• **PROBLEM TO SOLVE**
Repeat exactly, and only, the lines of the entries below from the one with "5. AIM Smartycam rolkooiklem (413, 2480)" through the one with "Beschrijving [tab] (71, 804)", both ends included.
------ EXERCISE INPUT ------
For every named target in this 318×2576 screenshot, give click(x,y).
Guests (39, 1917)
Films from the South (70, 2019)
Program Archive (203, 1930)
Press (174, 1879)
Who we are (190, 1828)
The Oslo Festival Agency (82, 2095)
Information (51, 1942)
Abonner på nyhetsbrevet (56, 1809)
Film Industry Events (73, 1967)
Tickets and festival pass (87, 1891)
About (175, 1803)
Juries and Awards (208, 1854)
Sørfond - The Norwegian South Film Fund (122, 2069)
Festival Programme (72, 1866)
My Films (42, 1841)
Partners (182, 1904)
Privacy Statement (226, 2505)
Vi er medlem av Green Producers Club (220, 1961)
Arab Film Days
------
------ EXERCISE INPUT ------
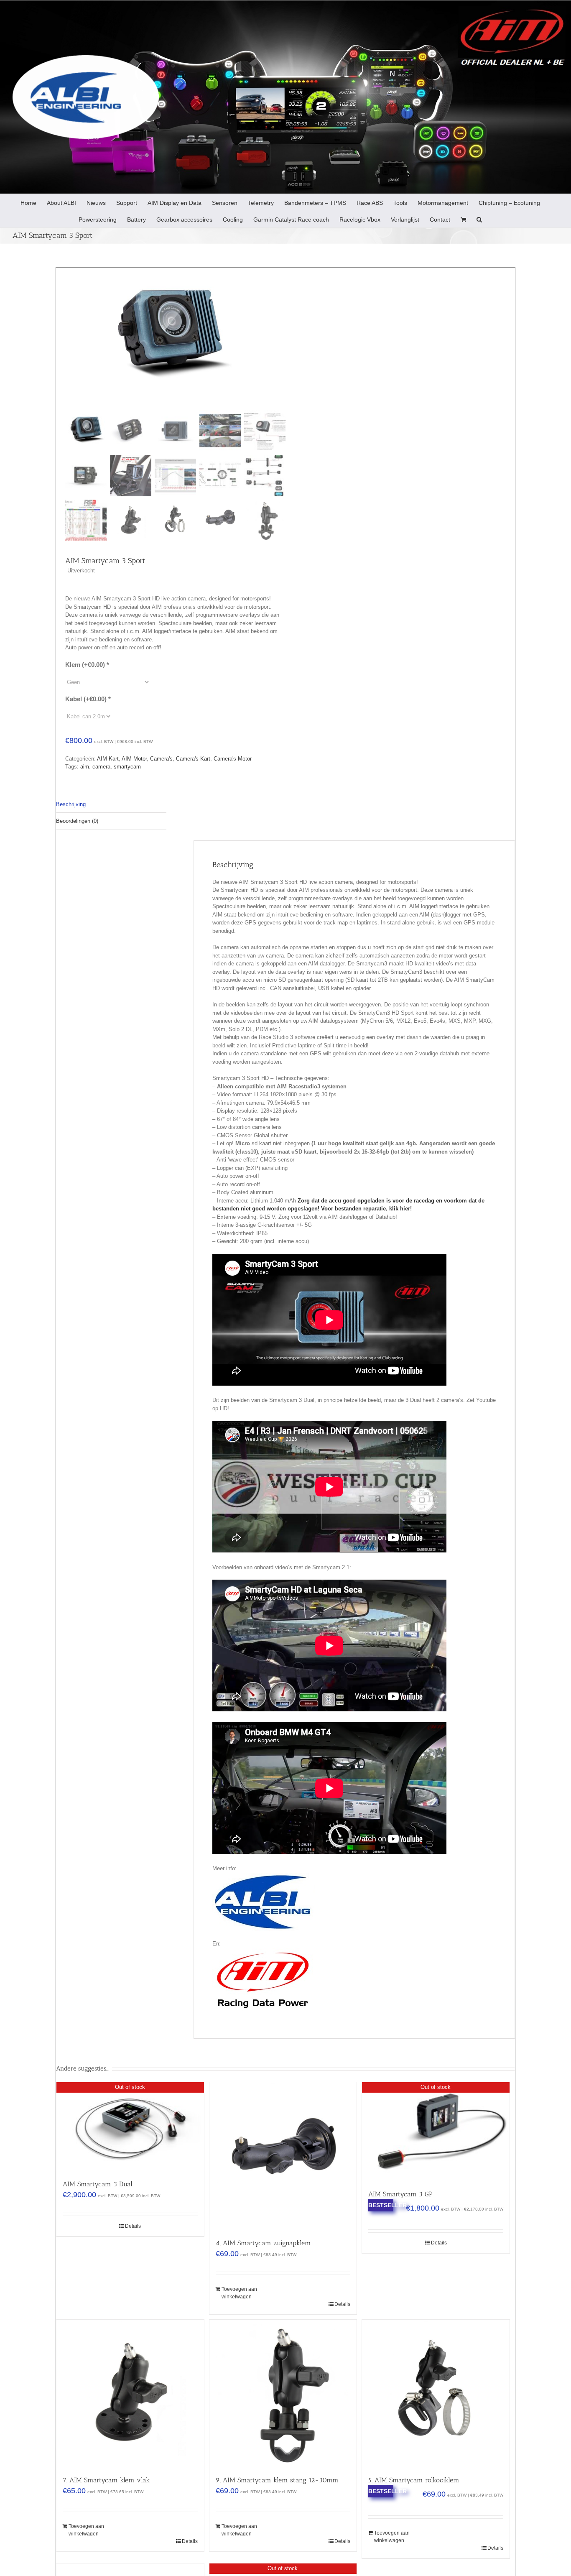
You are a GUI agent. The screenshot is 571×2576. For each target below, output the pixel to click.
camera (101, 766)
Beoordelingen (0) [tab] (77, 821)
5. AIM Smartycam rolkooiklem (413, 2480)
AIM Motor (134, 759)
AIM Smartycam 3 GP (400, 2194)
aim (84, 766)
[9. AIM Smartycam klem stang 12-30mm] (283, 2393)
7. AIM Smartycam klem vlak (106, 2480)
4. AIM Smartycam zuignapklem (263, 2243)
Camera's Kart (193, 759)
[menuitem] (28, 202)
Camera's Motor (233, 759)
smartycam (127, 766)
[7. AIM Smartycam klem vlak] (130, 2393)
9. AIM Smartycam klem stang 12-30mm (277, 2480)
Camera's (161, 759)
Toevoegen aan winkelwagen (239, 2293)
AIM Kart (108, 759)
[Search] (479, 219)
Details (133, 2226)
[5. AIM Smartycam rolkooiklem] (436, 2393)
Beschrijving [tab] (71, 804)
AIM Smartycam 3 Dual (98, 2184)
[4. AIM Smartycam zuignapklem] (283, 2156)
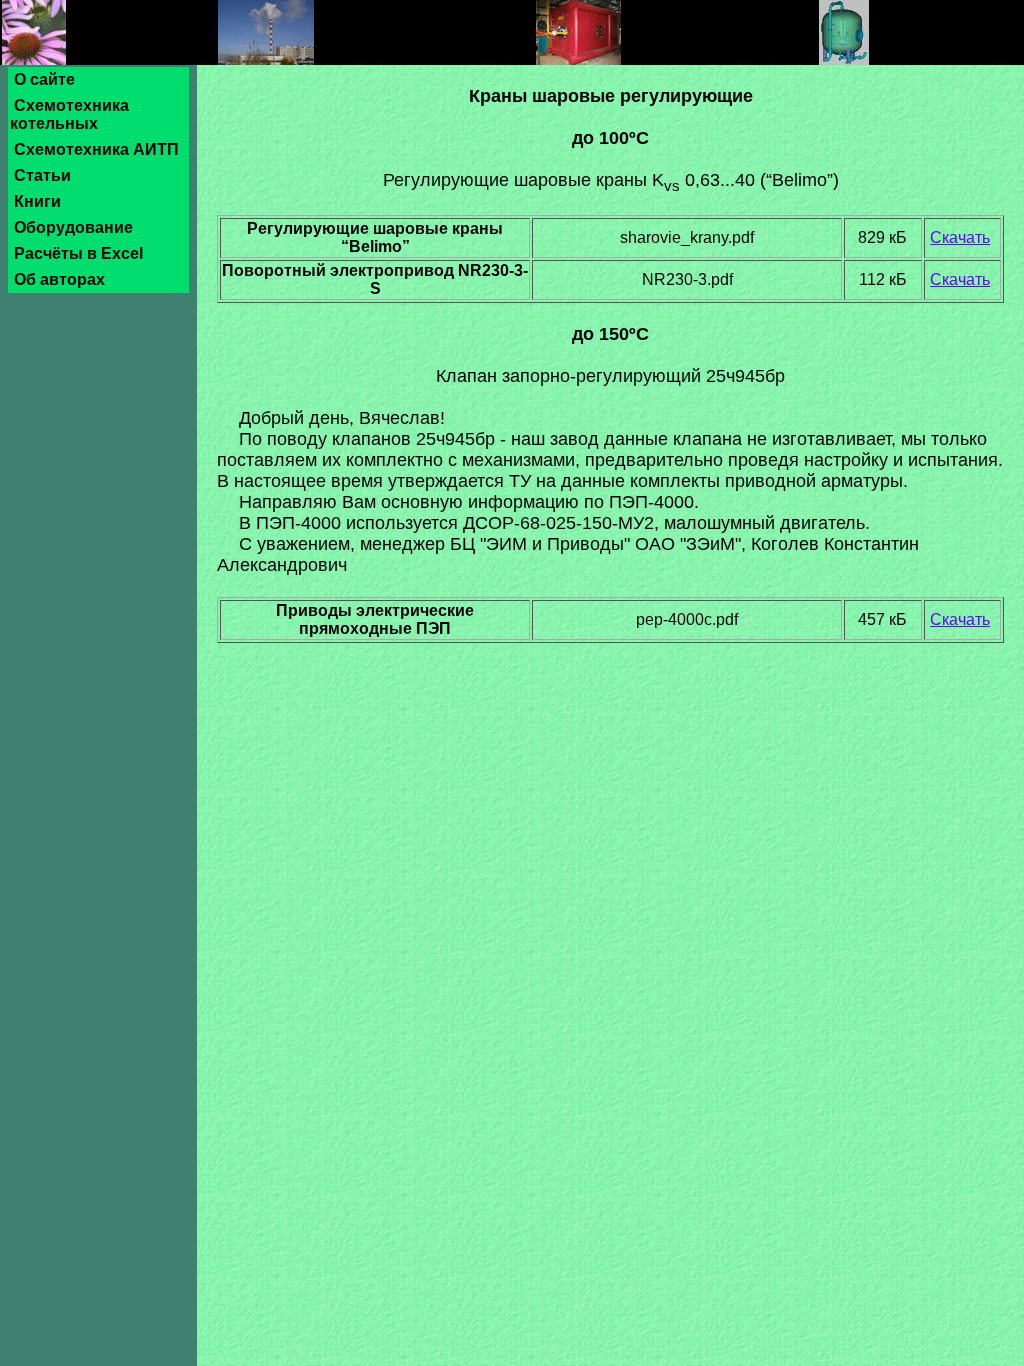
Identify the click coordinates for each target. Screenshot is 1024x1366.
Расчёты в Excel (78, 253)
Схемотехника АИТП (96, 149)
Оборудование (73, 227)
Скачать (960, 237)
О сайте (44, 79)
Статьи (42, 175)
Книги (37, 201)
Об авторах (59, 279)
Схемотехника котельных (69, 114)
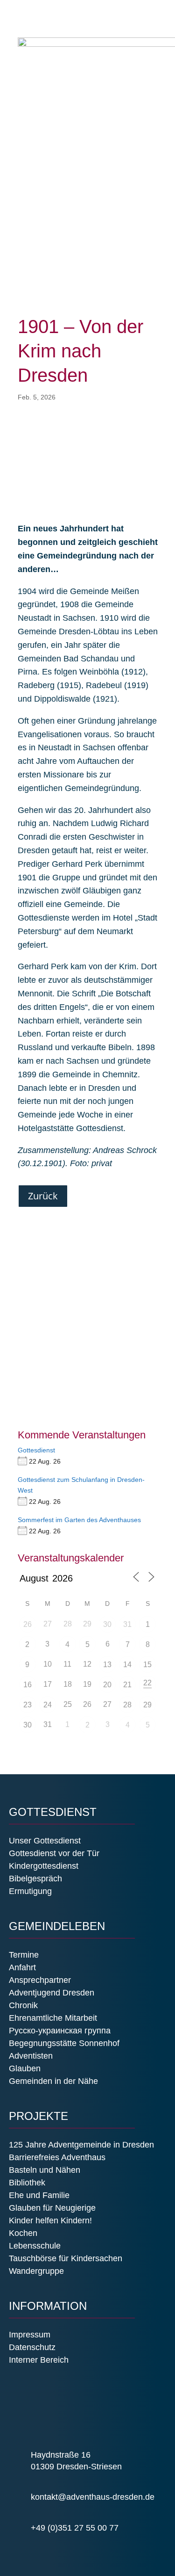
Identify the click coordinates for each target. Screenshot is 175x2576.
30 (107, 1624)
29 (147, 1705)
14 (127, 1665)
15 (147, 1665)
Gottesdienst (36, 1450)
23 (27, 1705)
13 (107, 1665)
------
------ EXERCISE INPUT ------
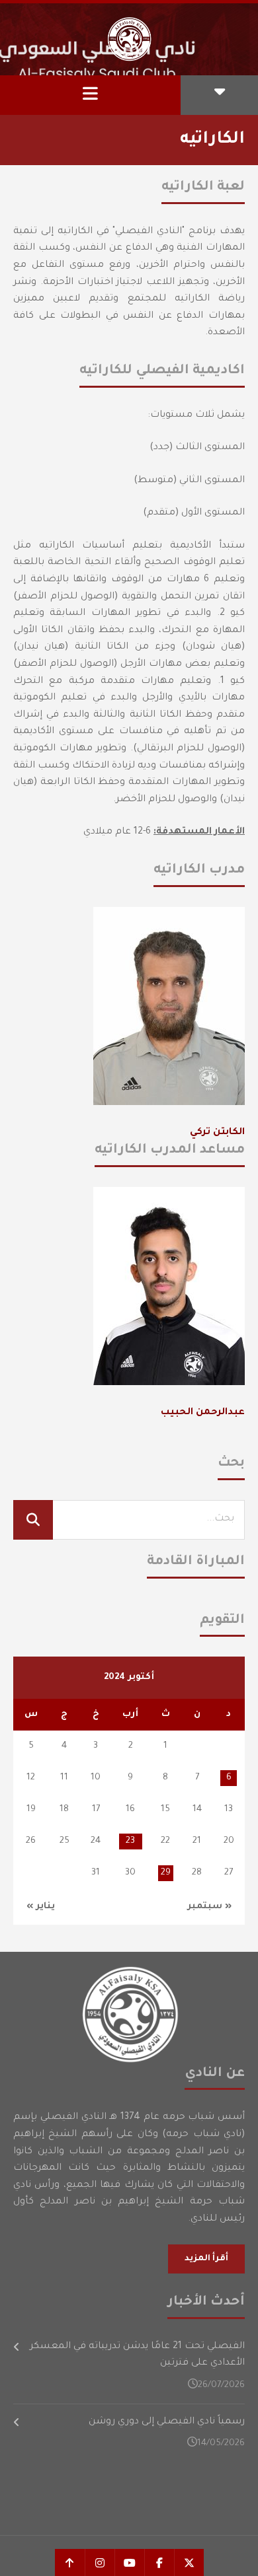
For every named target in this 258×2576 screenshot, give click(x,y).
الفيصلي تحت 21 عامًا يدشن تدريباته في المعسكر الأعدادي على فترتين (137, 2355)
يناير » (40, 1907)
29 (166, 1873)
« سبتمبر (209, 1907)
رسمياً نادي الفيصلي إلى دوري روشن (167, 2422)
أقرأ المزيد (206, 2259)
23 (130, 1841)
------
• **RESULT OF THIS EXERCISE**
5. AIM Smartycam rolkooiklem (413, 2480)
AIM Motor (134, 759)
AIM Smartycam 3 GP (400, 2194)
aim (84, 766)
[9. AIM Smartycam klem stang 12-30mm] (283, 2393)
7. AIM Smartycam klem vlak (106, 2480)
4. AIM Smartycam zuignapklem (263, 2243)
Camera's Kart (193, 759)
[menuitem] (28, 202)
Camera's Motor (233, 759)
smartycam (127, 766)
[7. AIM Smartycam klem vlak] (130, 2393)
9. AIM Smartycam klem stang 12-30mm (277, 2480)
Camera's (161, 759)
Toevoegen aan winkelwagen (239, 2293)
AIM Kart (108, 759)
[Search] (479, 219)
Details (133, 2226)
[5. AIM Smartycam rolkooiklem] (436, 2393)
Beschrijving [tab] (71, 804)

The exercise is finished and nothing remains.